The second is a story that I got in my RSS feed from Six Until Me — one of the best almost-daily blogs about living with diabetes. It’s an entry that Kerri Morrone Sparling, the author of the blog, discovered through TuDiabetes (another great blog). And I wonder, if I was treated this way if I took my pump to the pool, how I’d react. Would I capitulate? Would I raise a fuss? I don’t know.
Now, back to the mundane:
A few days ago I checked my blood glucose at work, around 10 in the morning. It was a slow day, and when I checked, the reading was 89 mg/dl. A knee-jerk reaction when my numbers are only double digits is to correct with some fast-acting carbohydrates, because I assume that when the reading is under 100 mg/dl more than two hours after having last eaten something, my blood-glucose is on its way down, not up.
This time, however, I thought I’d experiment. So I got some fast-acting carb drink at the ready, and rather than drink it, I decided to wait it out this time to see what would happen. I checked my blood glucose every five minutes. For about fifteen minutes the numbers remained in the 80s. And then at the 20-minute mark it dropped to 75. I checked on another blood glucose monitor and its reading corroborated that I was in the 70s. OK. Fine. I still felt good. Would I level off and begin to move back up?

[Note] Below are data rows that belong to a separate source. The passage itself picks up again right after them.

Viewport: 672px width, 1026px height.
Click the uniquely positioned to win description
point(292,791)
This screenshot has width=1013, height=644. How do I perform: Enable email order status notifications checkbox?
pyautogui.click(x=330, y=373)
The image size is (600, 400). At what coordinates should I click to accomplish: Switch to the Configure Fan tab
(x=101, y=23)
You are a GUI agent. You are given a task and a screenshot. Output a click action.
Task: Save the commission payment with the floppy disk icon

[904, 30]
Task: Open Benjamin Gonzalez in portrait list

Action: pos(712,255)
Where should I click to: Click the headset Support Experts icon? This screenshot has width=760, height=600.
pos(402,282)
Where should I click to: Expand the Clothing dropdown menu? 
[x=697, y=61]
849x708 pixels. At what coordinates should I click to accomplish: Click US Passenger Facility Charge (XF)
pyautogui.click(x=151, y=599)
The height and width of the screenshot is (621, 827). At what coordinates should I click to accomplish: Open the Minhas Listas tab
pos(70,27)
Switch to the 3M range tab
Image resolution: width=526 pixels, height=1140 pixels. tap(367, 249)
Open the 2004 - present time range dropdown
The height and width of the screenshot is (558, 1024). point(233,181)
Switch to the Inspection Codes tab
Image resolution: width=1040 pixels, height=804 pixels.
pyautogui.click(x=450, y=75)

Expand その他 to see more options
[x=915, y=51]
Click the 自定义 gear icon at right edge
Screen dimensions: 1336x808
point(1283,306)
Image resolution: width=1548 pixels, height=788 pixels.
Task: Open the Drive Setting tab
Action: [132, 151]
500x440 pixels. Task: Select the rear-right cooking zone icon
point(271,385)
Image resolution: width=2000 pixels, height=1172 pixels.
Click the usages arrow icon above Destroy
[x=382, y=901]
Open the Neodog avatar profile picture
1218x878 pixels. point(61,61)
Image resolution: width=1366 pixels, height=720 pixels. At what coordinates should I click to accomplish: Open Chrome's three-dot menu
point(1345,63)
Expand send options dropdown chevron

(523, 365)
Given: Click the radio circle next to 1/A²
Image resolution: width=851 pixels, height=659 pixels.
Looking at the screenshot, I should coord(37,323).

Five minutes or so later, or roughly 30 minutes after I would have initially carbed up upon seeing a blood glucose reading in the 80s, I began to feel it. The low. The feeling that I always find difficult to describe but that seems to begin with a wooze-out in my legs, then a laziness that creeps into my arms, and a lightness that’s at once pleasant and unpleasant. (Part of me thinks that an entire book-sized stream-of-consciousness of living through a low is in order from someone. Electric Kool-Aid Insulin Test, maybe?)
To combat the low, I sipped on some juice and realized that, yep, I don’t level off and go back up; I continue to head down. So the lesson I took from this little blood glucose observation is that I’ll continue to treat my readings in the 70s and 80s as I have been: immediately.
Sure, I could do some tweaking to my insulin-to-carbohydrate ratio on my insulin pump, as well as tweak the basal rates that my insulin pump delivers per hour. Yet the system I’ve grown accustomed to works, for me, and it’s rather unobtrusive. So, my little non-CGM self-continuous glucose monitor experiment helped me gather more data about my self-management. Experimenting like this is not a bad thing.
Oh, and one more thing: My wife knew I was doing this. She was in touch with me via instant message and aware that I was checking my blood glucose and had juice at the ready. Were something to have happened, if I’d have become unresponsive, she would have called my phone and then probably called my colleagues. Nothing like that was going to happen, but just in case the remotest of possibilities produced such a reaction, we would have had it covered. I didn’t experiment alone.